TREASON BY THE BOOK: Traitors, Conspirators and Guardians of an Emperor, by Jonathan Spence. London: Penguin Books, 2002, 302 pp. 7.99 UK pounds (paper)

In his short story "The Great Wall of China," Franz Kafka wonderfully evokes the enormity and complexity of imperial China by describing the travails of a messenger struggling to make his way out of the vast palace complex in Beijing to deliver a missive from the emperor. Though he sets out at once, "how vainly does he wear out his strength" as he pushes his way through the palace throng; "still he is only making his way through the chambers of the innermost palace"; still he is fighting his way down the stairways, and crossing the crowded courts; "and so on for thousands of years."

Indeed, as Jonathan Spence says in this remarkable new book, the emperor's court was so remote that for most Chinese it was "like the moon." This posed a problem since the emperor was supposed to rule, and ruling required communication and surveillance. A sophisticated reporting system was therefore utilized to keep him informed of events throughout the realm.

Such a system was particularly necessary because sedition was said to be rife in the land. The ruling Manchus had overthrown the Ming Dynasty some 80 years before, but even now dissidents were still being detected. One came to the attention of authorities in 1728, when an anonymous letter libeling Emperor Yongzheng was delivered to a government official in a remote province.
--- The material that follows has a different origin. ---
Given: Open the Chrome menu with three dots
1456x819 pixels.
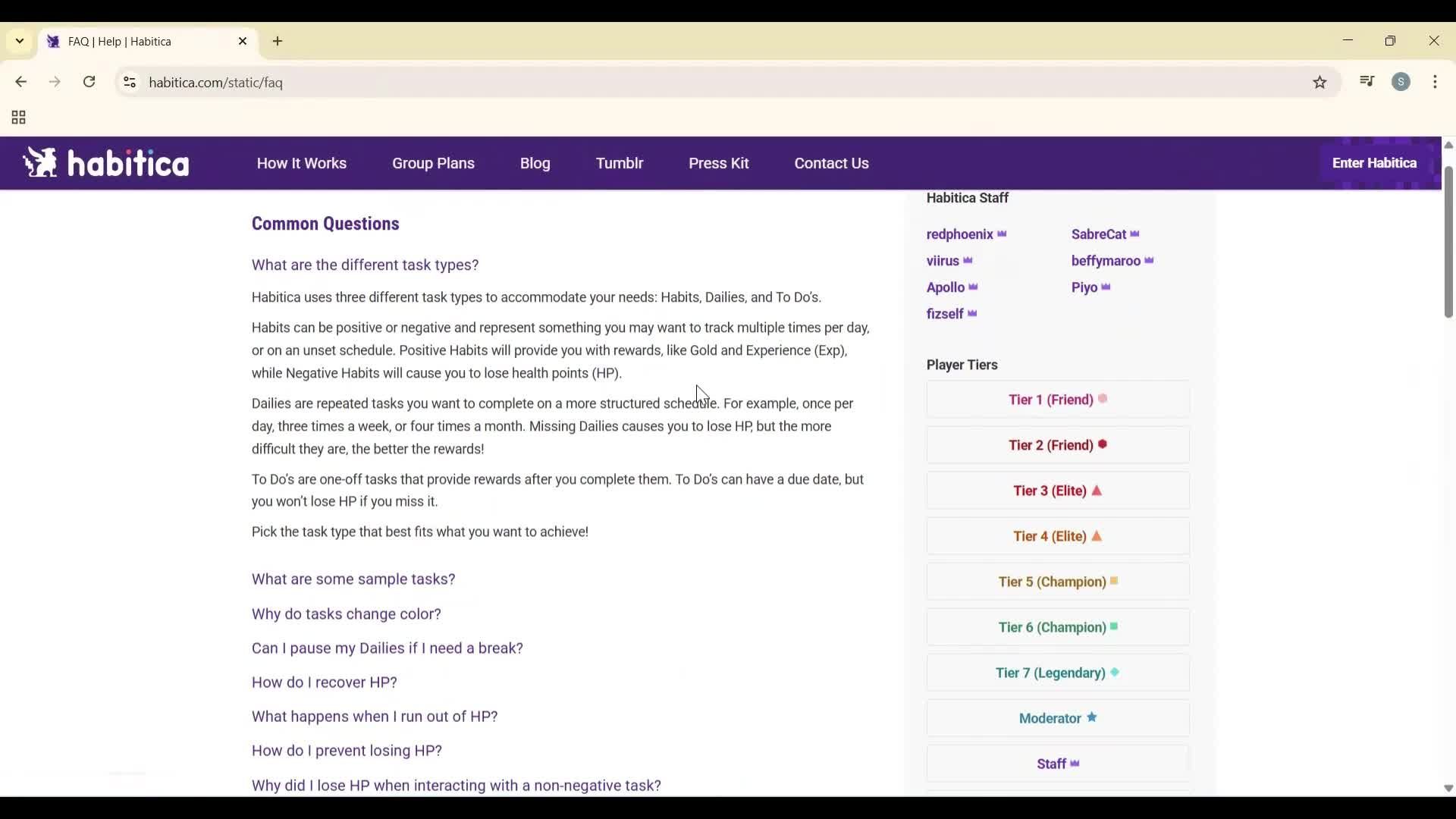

At once the mighty machinery of the bureaucracy began to grind, issuing reports, counter-reports, accountings and recountings in an attempt to locate the author of the letter. Spence, dean of Chinese scholars, has followed this paper trail, tracing it painstakingly from archive to archive to re-create the convoluted politics of the period.

So detailed is the trail that the author is rarely forced to use conjecture. Instead, every event, even the most unlikely, is recorded. In what other country could officials control the machinery necessary to trace a rumor to a group of chain-gang prisoners seen on a certain path at a certain time years earlier, and then check their files to place and interrogate each suspect?

Each move in the elaborate chesslike operation brings consequences both welcome and unwelcome, and throughout it all the emperor must balance what is good for his constituency with how he is perceived by his subjects.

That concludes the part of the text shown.